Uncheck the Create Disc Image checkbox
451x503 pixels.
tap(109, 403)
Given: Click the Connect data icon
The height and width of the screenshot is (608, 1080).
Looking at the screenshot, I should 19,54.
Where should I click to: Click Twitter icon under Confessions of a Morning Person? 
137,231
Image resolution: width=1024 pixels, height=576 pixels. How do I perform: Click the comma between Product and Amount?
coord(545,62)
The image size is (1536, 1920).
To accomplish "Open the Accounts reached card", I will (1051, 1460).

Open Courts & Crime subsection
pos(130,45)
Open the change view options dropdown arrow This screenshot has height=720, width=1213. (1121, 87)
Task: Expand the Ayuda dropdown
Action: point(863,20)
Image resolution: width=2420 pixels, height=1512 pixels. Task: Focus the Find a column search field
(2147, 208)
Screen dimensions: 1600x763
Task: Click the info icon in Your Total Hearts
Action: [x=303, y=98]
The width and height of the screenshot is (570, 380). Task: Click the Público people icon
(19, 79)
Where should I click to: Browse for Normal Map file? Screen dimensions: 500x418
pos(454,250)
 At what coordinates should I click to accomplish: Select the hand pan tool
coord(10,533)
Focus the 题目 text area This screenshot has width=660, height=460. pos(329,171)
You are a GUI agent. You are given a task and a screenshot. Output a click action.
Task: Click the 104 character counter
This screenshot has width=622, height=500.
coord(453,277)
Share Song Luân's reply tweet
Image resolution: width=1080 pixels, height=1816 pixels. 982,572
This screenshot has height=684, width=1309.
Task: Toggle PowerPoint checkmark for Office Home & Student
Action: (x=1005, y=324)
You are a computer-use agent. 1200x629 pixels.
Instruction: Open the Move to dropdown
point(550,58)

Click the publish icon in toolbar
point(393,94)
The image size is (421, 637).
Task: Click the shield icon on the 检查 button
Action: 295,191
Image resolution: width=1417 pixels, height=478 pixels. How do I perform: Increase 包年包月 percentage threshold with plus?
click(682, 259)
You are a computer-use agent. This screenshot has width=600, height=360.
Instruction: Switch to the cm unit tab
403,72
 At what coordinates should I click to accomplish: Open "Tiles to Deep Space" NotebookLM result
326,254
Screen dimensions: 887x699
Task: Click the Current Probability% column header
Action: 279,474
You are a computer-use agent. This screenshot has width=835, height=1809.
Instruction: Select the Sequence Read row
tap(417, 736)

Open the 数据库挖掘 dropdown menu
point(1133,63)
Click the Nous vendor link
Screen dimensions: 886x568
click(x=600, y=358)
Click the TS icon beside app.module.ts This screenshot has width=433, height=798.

########################################

**The task**
Return the listing in full, matching each word exactly.

**Exercise output**
Uncheck the Create Disc Image checkbox
451x503 pixels.
tap(109, 403)
Given: Click the Connect data icon
The height and width of the screenshot is (608, 1080).
Looking at the screenshot, I should 19,54.
Where should I click to: Click Twitter icon under Confessions of a Morning Person? 
137,231
Image resolution: width=1024 pixels, height=576 pixels. How do I perform: Click the comma between Product and Amount?
coord(545,62)
The image size is (1536, 1920).
To accomplish "Open the Accounts reached card", I will (1051, 1460).

Open Courts & Crime subsection
pos(130,45)
Open the change view options dropdown arrow This screenshot has height=720, width=1213. (1121, 87)
Task: Expand the Ayuda dropdown
Action: point(863,20)
Image resolution: width=2420 pixels, height=1512 pixels. Task: Focus the Find a column search field
(2147, 208)
Screen dimensions: 1600x763
Task: Click the info icon in Your Total Hearts
Action: [x=303, y=98]
The width and height of the screenshot is (570, 380). Task: Click the Público people icon
(19, 79)
Where should I click to: Browse for Normal Map file? Screen dimensions: 500x418
pos(454,250)
 At what coordinates should I click to accomplish: Select the hand pan tool
coord(10,533)
Focus the 题目 text area This screenshot has width=660, height=460. pos(329,171)
You are a GUI agent. You are given a task and a screenshot. Output a click action.
Task: Click the 104 character counter
This screenshot has width=622, height=500.
coord(453,277)
Share Song Luân's reply tweet
Image resolution: width=1080 pixels, height=1816 pixels. 982,572
This screenshot has height=684, width=1309.
Task: Toggle PowerPoint checkmark for Office Home & Student
Action: (x=1005, y=324)
You are a computer-use agent. 1200x629 pixels.
Instruction: Open the Move to dropdown
point(550,58)

Click the publish icon in toolbar
point(393,94)
The image size is (421, 637).
Task: Click the shield icon on the 检查 button
Action: 295,191
Image resolution: width=1417 pixels, height=478 pixels. How do I perform: Increase 包年包月 percentage threshold with plus?
click(682, 259)
You are a computer-use agent. This screenshot has width=600, height=360.
Instruction: Switch to the cm unit tab
403,72
 At what coordinates should I click to accomplish: Open "Tiles to Deep Space" NotebookLM result
326,254
Screen dimensions: 887x699
Task: Click the Current Probability% column header
Action: 279,474
You are a computer-use agent. This screenshot has width=835, height=1809.
Instruction: Select the Sequence Read row
tap(417, 736)

Open the 数据库挖掘 dropdown menu
point(1133,63)
Click the Nous vendor link
Screen dimensions: 886x568
click(x=600, y=358)
Click the TS icon beside app.module.ts This screenshot has width=433, height=798.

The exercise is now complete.